WHAT THE TASK ASKS - Scan each line of the records for the word "with" and extract the ones that have it.

Stored data entries:
'''

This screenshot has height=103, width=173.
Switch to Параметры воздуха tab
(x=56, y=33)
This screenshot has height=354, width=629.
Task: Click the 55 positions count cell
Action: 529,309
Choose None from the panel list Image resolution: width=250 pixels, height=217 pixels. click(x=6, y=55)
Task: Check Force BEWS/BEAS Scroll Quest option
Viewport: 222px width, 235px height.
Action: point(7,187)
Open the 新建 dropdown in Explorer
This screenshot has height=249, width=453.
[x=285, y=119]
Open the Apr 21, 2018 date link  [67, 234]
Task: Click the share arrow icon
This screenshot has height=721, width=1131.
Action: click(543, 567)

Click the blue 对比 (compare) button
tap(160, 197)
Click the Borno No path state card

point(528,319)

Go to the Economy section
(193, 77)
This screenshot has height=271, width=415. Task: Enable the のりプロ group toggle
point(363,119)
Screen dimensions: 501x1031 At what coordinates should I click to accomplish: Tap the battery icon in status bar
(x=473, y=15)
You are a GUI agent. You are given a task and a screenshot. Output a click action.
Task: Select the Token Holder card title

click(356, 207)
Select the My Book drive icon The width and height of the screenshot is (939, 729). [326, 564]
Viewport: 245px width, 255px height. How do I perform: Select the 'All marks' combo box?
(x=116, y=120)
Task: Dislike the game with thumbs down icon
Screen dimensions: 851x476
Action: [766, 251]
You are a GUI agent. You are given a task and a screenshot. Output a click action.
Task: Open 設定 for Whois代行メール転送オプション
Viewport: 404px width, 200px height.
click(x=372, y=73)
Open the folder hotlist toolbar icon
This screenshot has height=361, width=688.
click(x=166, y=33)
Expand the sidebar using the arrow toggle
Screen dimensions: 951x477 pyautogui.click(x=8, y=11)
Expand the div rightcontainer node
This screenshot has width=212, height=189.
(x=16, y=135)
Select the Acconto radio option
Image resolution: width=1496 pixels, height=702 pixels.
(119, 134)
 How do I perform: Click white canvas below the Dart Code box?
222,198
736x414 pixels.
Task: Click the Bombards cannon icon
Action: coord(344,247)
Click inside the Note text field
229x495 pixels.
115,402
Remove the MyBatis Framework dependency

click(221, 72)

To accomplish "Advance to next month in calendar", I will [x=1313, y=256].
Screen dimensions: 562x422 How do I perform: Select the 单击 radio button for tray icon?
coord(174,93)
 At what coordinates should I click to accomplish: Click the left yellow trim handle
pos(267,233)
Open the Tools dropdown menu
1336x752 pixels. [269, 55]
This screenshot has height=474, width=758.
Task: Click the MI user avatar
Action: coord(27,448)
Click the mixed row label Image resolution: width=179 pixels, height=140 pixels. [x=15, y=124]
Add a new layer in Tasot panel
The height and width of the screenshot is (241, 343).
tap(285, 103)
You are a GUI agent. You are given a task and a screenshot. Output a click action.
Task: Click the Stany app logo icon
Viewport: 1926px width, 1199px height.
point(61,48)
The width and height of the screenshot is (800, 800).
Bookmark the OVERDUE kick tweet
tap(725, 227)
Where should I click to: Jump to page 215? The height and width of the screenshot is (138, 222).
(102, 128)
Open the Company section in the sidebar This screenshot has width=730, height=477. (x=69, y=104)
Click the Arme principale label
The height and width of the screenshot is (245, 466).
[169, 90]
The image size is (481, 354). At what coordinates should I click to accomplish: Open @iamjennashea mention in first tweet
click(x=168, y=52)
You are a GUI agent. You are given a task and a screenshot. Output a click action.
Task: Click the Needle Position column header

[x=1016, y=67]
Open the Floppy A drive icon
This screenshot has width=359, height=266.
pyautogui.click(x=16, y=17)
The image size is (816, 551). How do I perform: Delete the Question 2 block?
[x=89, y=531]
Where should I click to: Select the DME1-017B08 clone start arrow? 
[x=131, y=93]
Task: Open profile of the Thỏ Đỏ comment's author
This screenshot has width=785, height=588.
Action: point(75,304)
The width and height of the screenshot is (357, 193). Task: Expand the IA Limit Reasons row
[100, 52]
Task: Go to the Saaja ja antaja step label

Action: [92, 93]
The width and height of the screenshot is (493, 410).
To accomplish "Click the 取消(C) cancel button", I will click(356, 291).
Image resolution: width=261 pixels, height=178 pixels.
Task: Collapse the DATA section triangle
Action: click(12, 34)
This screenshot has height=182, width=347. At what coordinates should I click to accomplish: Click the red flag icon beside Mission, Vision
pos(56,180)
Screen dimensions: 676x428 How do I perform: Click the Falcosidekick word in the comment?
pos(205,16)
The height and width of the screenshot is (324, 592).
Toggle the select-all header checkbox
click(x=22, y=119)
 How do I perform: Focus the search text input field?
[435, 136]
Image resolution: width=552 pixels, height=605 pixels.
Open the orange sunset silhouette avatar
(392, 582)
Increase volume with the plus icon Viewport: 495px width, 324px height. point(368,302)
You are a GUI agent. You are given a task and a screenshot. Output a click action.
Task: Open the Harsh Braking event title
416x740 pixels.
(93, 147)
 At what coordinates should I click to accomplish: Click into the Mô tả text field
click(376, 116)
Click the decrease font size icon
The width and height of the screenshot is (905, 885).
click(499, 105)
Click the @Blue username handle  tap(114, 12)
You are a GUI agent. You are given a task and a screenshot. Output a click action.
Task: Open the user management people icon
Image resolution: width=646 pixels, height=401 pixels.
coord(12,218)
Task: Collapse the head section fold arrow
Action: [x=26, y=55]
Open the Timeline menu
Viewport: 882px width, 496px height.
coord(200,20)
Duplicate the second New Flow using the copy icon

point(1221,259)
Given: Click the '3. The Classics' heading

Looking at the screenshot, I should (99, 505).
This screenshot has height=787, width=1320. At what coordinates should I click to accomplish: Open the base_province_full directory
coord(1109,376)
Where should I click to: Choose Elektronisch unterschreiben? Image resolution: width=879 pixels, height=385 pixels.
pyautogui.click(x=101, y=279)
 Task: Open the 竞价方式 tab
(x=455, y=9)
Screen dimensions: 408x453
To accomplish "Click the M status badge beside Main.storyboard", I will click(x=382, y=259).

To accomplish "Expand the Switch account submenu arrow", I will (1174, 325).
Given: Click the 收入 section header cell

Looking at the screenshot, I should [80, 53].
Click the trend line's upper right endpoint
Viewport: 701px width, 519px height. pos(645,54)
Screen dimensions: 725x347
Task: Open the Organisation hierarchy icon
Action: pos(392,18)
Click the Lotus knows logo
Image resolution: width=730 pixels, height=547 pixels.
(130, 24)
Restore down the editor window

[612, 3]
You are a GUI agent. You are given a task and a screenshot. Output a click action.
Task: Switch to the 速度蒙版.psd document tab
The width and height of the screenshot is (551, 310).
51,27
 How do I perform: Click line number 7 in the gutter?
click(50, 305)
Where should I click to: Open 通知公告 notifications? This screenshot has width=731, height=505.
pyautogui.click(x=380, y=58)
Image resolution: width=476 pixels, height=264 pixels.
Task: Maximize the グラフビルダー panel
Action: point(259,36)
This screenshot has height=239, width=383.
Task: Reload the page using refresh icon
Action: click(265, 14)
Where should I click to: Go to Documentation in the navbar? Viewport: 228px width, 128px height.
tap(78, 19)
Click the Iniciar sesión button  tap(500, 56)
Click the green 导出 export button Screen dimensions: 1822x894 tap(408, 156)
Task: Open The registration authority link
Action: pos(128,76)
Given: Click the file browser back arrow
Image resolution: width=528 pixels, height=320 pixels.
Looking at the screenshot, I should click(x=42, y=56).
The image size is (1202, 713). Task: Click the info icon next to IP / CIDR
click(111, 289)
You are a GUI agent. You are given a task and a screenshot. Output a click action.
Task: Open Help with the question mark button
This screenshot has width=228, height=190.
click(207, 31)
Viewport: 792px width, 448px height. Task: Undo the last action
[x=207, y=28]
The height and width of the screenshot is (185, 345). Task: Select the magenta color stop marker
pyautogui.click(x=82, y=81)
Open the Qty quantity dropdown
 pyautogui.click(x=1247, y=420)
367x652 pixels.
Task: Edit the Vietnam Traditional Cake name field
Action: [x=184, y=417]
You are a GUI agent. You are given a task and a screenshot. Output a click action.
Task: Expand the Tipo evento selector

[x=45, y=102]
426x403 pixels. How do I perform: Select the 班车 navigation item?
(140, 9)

'''

EXERCISE RESPONSE -
Task: Dislike the game with thumbs down icon
Increase volume with the plus icon Viewport: 495px width, 324px height. point(368,302)
Task: Open Help with the question mark button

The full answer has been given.